Have you checked you create the RTs with D3D11_RESOURCE_MISC_GENERATE_MIPS?

Regarding this, I did check that at least my render target is created with the GENERATE_MIPS flag, and the mips are indeed being generated. I don't have any screenshots, but I'm not sure I could tell whether it would have correct filtering or not, so I'll try to get a cap of the mipmaps so some of you could look at it...

When you sample the Luminance texture, you need to sample the lowest mip level, since this is the level which holds the average value.

You call Luminance.Sample(), so unless you create the SRV with only the last mip-level, this will almost certainly will not sample from there. You also don't need texCoord from the VS, as the final mip-level is 1 pixel, and you can just use (0.5, 0.5).

No, no, I'm calling Sample on the 1x1 luminance output target from the last call, I'm using SampleLevel passing in the correct mip level (11 for 1378x768) on the scenes luminance texture. Thanks to for the hint with the texture coordinates, it didn't fix anything but at least now my shader is a little simplier.

The old NVIDIA sample probably did gamma correction inside the shader. Now-days, if you create your resources as SRGB, it's done automatically in the HW.

I'm pretty sure it didn't do it anywhere, there was no pow() anywhere, and SRGB in the effects was explicitely set to false. Maybe someone screwed up before posting the sample, or something...

Using texture.SampleLevel, you can just pass in an absurdly high value for the LOD (something like 666 biggrin.png) and it will clamp to the smallest miplevel, which should be your 1x1 level. I'm not too certain about sampling from a luminance rendertarget however; last time I did this I sampled from an RGBA one and dotted the float4 with (0.3, 0.59, 0.11, 0.0) to get the luminance.

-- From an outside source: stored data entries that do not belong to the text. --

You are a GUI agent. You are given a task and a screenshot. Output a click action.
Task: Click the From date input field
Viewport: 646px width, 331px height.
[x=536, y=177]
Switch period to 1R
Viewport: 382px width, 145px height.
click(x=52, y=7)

Ah, thats good to know and saves me some complexity :D Well, I'm doing the RGB to LUM conversion before calculating the average luminance, so that should be fine :D

The other thing I found is that for certain game types - such as an FPS - you move through the world so fast that the average luminance in the scene changes rapidly, which led to a flickering/strobing effect. To resolve that I updated the average luminance at some well-defined interval (0.1 seconds worked well for me, you can feel free to experiment) and interpolated between that and the previous average luminance based on time passed. That worked quite well and gave a good illusion of eye-adaptation over time - not physically correct (in real life it takes a lot longer) but good enough to show off the effect in a reasonably convincing manner.

I though that could be a reason too, and I quess I'll need a solution to that at some point, but in my case even a suddle move of the camera like in this case of 1 screen pixel, it goes from average dark to unrealistically bright in half a second, so thats something else...

I wouldn't trust mipmapping to do this work though. Drivers often allow overriding mip settings to improve performance by trading quality; or to avoid blurry textures; which could break your HDR.

Well, I went to doing auto-mipmapping since my first sample-shader approach failed with the same result. Is there anything wrong about my pass-through shader, the first one I posted? I made sure the filter for the scene luminance is set to linear, so I quess I need to do something else inside the shader to get it to work?